TASK GOAL: Starting at the line below holding "Image resolution: width=1728, height=1298." and stopping at the line holding "General (596, 218)", print every line exactly, both ends included, and leave the rest out.

SUPPLIED RECORDS:
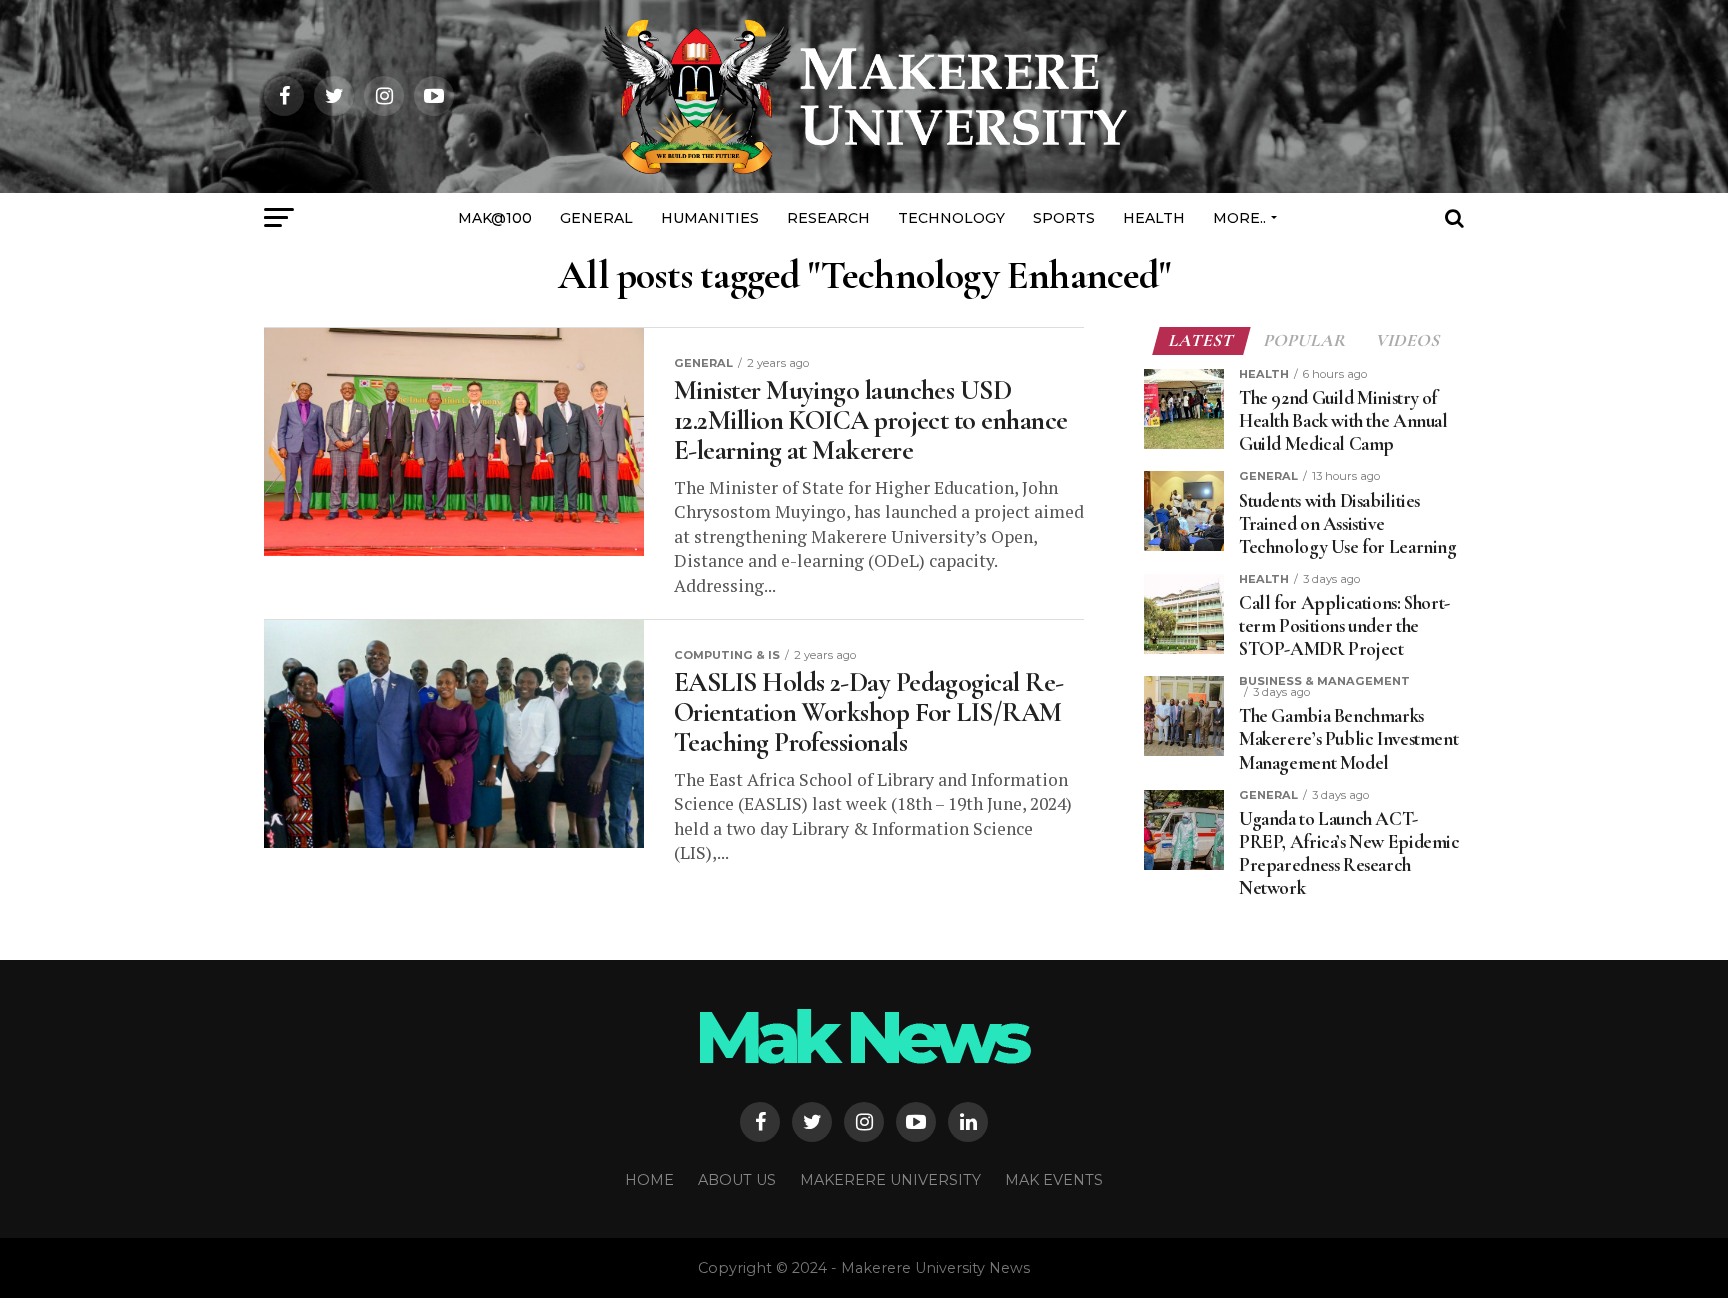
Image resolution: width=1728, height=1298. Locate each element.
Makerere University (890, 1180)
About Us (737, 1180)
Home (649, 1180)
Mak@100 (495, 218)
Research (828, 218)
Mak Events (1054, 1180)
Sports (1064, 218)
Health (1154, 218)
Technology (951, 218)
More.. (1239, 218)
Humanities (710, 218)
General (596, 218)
---
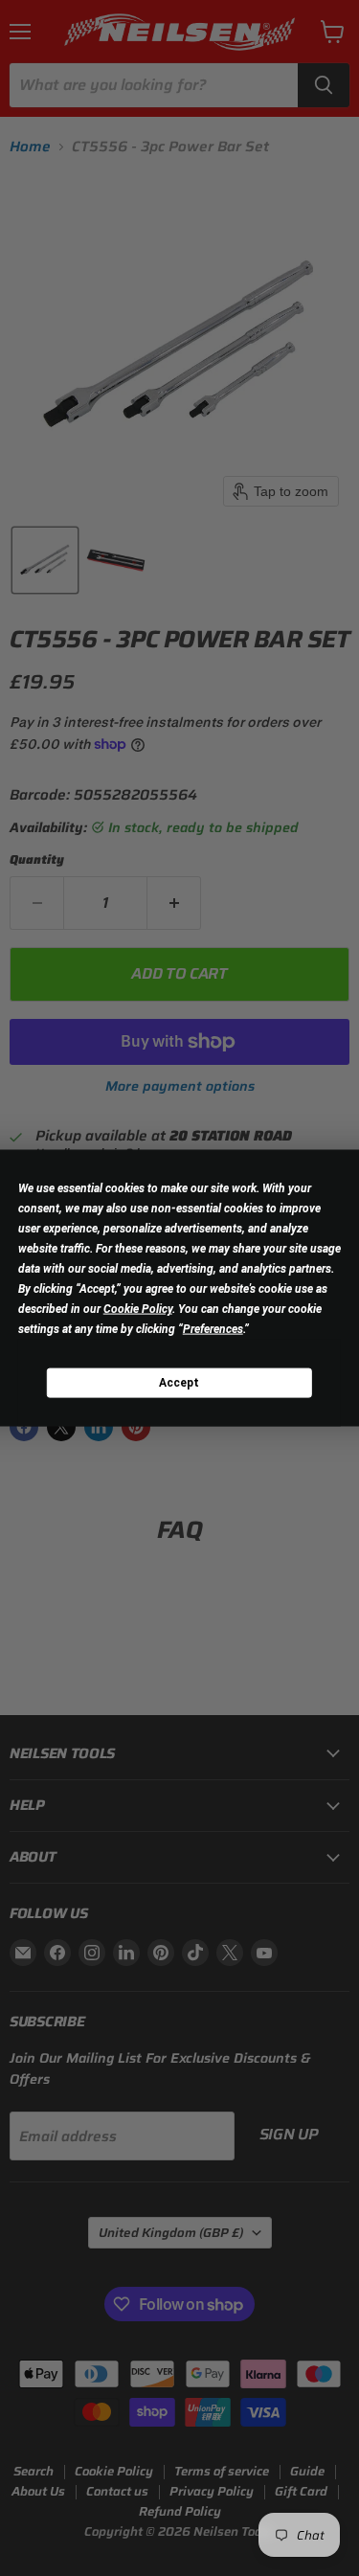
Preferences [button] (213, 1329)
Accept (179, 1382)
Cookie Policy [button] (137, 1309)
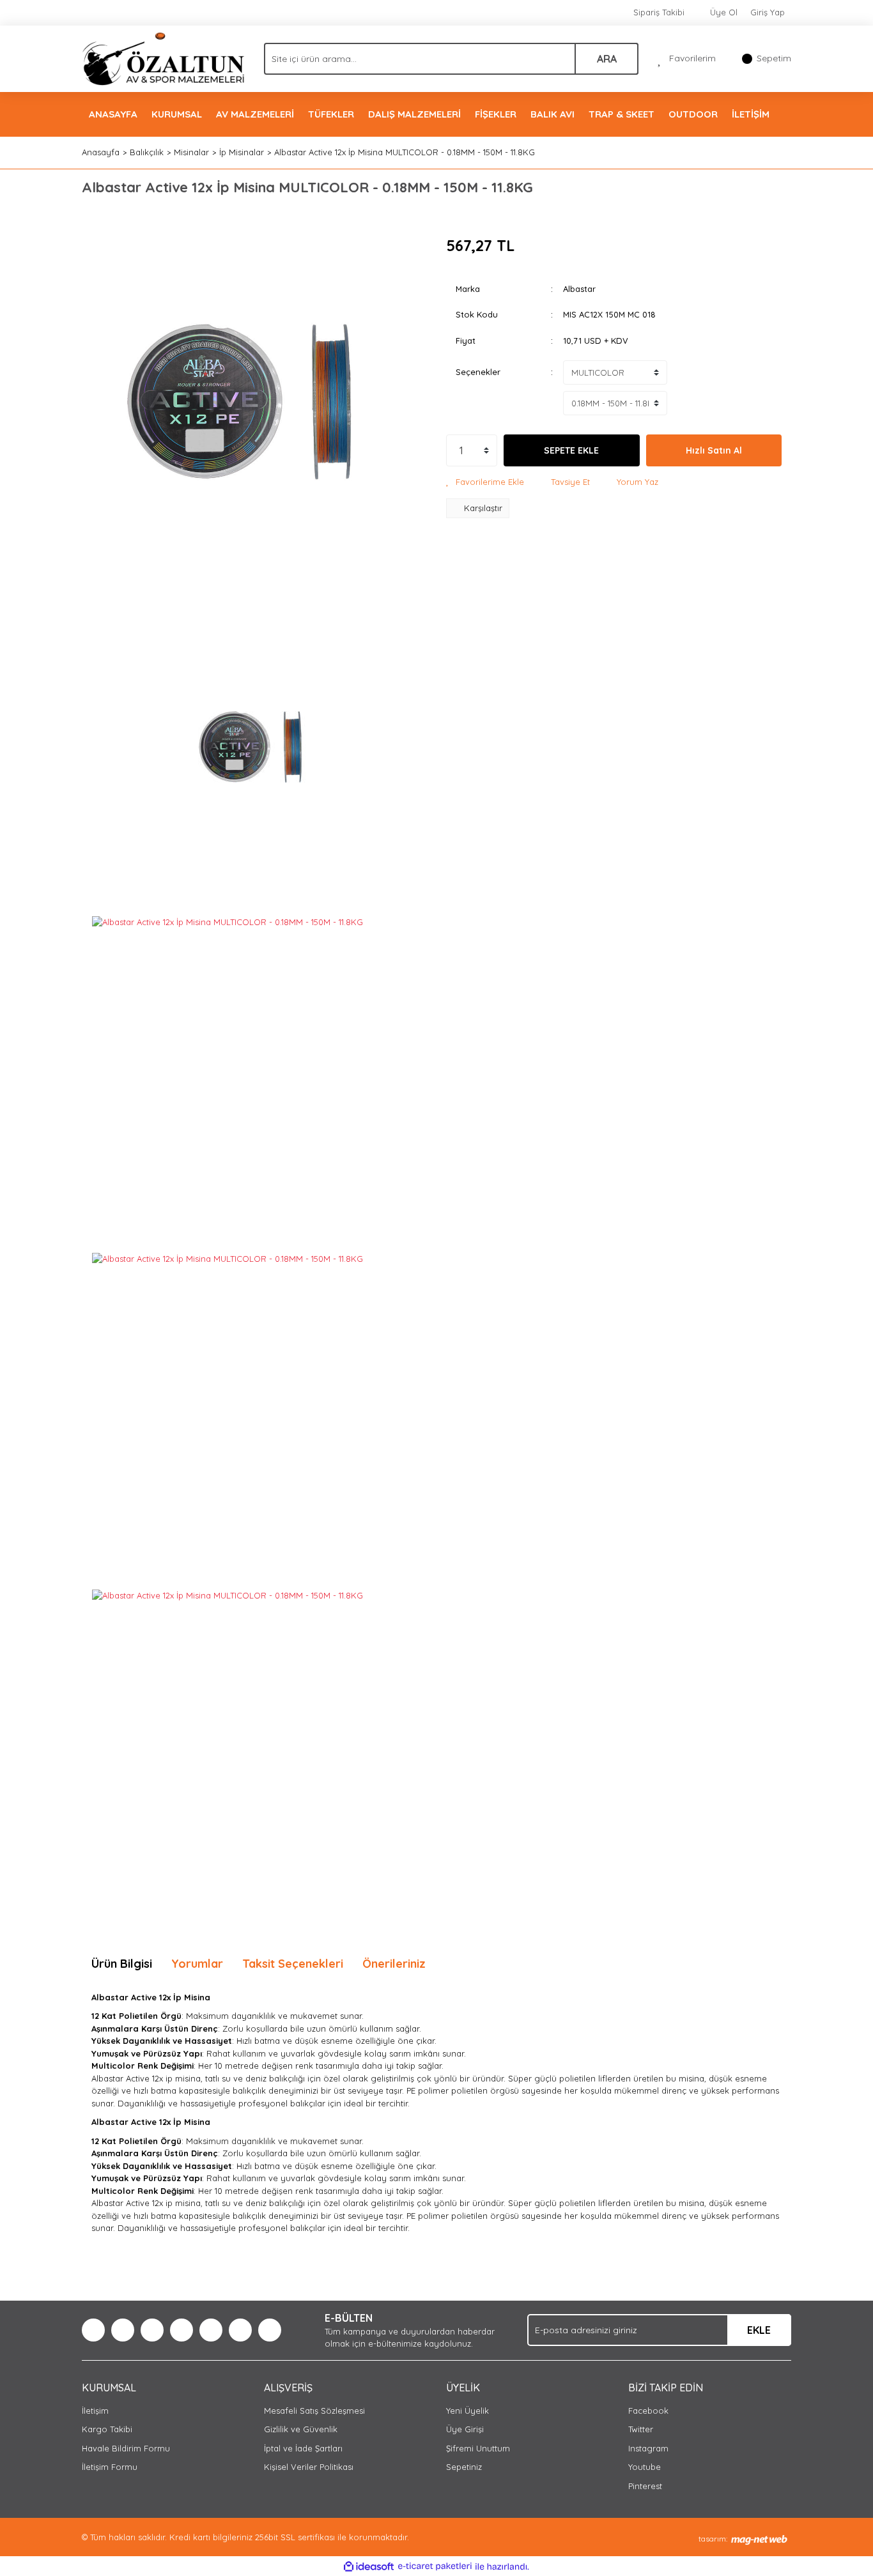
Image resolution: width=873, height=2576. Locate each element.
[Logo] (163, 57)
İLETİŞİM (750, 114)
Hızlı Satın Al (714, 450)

ANSWER TO THE EXERCISE:
Image resolution: width=1728, height=1298. Locate each element.
Makerere University (890, 1180)
About Us (737, 1180)
Home (649, 1180)
Mak@100 (495, 218)
Research (828, 218)
Mak Events (1054, 1180)
Sports (1064, 218)
Health (1154, 218)
Technology (951, 218)
More.. (1239, 218)
Humanities (710, 218)
General (596, 218)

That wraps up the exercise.